When adding or modifying a large number of records (10³ and more), the Entity Framework performance is far from perfect. The reasons are architectural peculiarities of the framework, and non-optimality of the generated SQL. Leaping ahead, I can reveal that saving data through a bypass of the context significantly minimizes the execution time.
Contents
- Insert/Update with the standard means of Entity Framework
- In search of solution for the problem
- Integration of Entity Framework and SqlBulkCopy
- Advanced insert with MERGE
- Performance comparison
- Conclusion
Insert/Update with the Standard Means of Entity Framework
Let’s start with Insert. A standard way of adding new records to a DB is adding them to the context with the subsequent saving:
context.Orders.Add(order); context.SaveChanges();
Each call of the Add method leads to an ‘expensive’ (in terms of execution) call of the DetectChanges internal algorithm. This algorithm scans all entities in the context, compares the current value of each property with a source value that is stored in the context, and updates links between entities, etc. Until the release of EF6, disabling DetectChanges for the time of adding entities to the content was the most popular way to improve performance:
context.Orders.Add(order)); context.Configuration.AutoDetectChangesEnabled = true; context.SaveChanges();
Also, it is not recommended to store dozens of thousands of objects in the context, as well as to save data in blocks with saving context and creating a new context for each N objects, as it is shown here. Finally, the optimized AddRange method has been introduced in EF 6. The method improves performance up to the level of the Add+AutoDetectChangesEnabled binding:
context.Orders.AddRange(orders); context.SaveChanges();
Unfortunately, the methods listed above do not solve the core problem, that is: during saving data into DB, a separate INSERT query is being generated for each new record!

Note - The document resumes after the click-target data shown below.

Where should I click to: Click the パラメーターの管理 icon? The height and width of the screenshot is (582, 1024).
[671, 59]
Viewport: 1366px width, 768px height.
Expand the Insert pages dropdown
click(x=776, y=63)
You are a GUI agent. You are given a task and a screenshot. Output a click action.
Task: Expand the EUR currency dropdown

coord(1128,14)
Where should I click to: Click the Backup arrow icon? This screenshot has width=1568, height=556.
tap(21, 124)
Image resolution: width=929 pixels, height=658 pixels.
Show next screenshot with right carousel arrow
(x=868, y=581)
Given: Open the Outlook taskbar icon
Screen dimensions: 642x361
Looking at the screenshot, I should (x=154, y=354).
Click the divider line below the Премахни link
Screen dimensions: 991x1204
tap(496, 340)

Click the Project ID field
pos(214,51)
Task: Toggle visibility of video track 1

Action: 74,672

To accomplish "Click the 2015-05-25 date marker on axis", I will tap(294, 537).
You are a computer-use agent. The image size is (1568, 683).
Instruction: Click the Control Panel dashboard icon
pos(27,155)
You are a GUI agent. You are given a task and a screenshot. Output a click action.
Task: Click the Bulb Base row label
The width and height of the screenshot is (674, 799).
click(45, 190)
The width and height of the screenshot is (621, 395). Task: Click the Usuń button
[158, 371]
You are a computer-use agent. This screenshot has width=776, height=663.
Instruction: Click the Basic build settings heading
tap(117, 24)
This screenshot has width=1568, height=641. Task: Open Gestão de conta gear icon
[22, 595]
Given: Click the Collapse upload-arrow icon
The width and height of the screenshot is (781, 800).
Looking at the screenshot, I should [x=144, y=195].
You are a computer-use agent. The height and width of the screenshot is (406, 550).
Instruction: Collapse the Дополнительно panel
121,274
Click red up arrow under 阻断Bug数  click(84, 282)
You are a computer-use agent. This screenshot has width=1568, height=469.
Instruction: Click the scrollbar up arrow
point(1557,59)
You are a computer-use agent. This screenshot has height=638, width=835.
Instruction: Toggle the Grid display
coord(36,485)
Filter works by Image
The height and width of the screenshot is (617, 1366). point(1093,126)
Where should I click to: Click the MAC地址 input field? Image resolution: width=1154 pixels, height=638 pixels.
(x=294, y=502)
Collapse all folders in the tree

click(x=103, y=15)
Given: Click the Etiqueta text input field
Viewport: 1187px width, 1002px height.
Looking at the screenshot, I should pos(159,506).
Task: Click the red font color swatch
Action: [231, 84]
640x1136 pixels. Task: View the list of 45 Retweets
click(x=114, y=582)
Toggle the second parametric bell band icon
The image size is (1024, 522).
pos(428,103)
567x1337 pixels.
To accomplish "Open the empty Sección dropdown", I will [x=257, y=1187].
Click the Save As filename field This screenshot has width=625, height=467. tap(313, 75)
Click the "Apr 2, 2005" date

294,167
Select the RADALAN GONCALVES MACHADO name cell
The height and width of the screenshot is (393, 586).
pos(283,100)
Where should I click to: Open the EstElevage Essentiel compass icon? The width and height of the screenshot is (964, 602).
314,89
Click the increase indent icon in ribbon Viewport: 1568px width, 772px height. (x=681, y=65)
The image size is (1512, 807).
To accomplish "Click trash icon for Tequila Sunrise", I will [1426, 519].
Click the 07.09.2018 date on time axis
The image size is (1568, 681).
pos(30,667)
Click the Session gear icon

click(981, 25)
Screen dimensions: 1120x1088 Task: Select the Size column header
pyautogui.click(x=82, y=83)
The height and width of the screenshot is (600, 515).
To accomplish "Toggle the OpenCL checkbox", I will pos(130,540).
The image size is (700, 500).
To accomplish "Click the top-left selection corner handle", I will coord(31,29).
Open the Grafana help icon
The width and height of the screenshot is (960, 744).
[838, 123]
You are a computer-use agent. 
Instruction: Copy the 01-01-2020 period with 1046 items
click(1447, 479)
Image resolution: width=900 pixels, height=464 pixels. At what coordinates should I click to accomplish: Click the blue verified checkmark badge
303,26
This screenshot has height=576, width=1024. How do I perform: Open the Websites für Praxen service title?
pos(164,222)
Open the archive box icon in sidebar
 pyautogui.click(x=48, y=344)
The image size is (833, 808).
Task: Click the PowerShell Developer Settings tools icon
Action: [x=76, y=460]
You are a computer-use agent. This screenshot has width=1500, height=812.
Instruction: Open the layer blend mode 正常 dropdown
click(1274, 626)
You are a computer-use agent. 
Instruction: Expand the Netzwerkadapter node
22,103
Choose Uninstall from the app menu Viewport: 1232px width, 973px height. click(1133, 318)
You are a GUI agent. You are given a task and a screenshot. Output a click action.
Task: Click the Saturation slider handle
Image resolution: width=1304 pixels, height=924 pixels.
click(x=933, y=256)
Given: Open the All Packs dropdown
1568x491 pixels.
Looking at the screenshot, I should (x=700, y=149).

INSERT [dbo].[Order]([Date], [Number], [Text]) VALUES (@0, @1, NULL)
The situation with Update is the same. The following code:
var orders = context.Orders.ToList(); //.. writing new data context.SaveChanges();
leads to execution of a separate SQL query for each modified object:
UPDATE [dbo].[Order] SET [Text] = @0 WHERE ([Id] = @1)
In the most simple cases, EntityFramework.Extended can help:
//update all tasks with status of 1 to status of 2 context.Tasks.Update( t => t.StatusId == 1, t2 => new Task { StatusId = 2 });
This code is executed through a bypass of the context and generates 1 SQL query. Obviously, this solution is not universal and serves only for the recording the same value into all target rows.
In Search of Solution for the Problem
Since I hate reinventing the wheel, I started searching for the best practices of the bulk insert with EF. It seemed to be a typical task, but I failed to find a suitable solution ‘out of the box’. At the same time, SQL Server offers a range of quick insert techniques, such as the bcp utility and the SqlBulkCopy class. I will further consider the latter class in detail.
System.Data.SqlClient.SqlBulkCopy is an ADO.NET class for witting large volumes of data into SQL Server tables. It can use DataRow[], DataTable, or implementation of IdataReader as a data source.
It can:
- send data to the server block-by-block with support for transactions;
- execute column mapping from DataTable against the DB table;
- ignore constraints, foreign keys during insert (optional).
Cons:
- insert atomicity (optional);
- failure to continue work after exception;
- weak error processing options.
Let’s go back to our problem – absence of the SqlBulkCopy and EF integration. There is no conventional approach to solving this task, but there are several projects, such as:
It turned out practically not working. When I was studying Issues, I stumbled upon a discussion with Julie Lerman who described a problem similar to mine that remained unanswered.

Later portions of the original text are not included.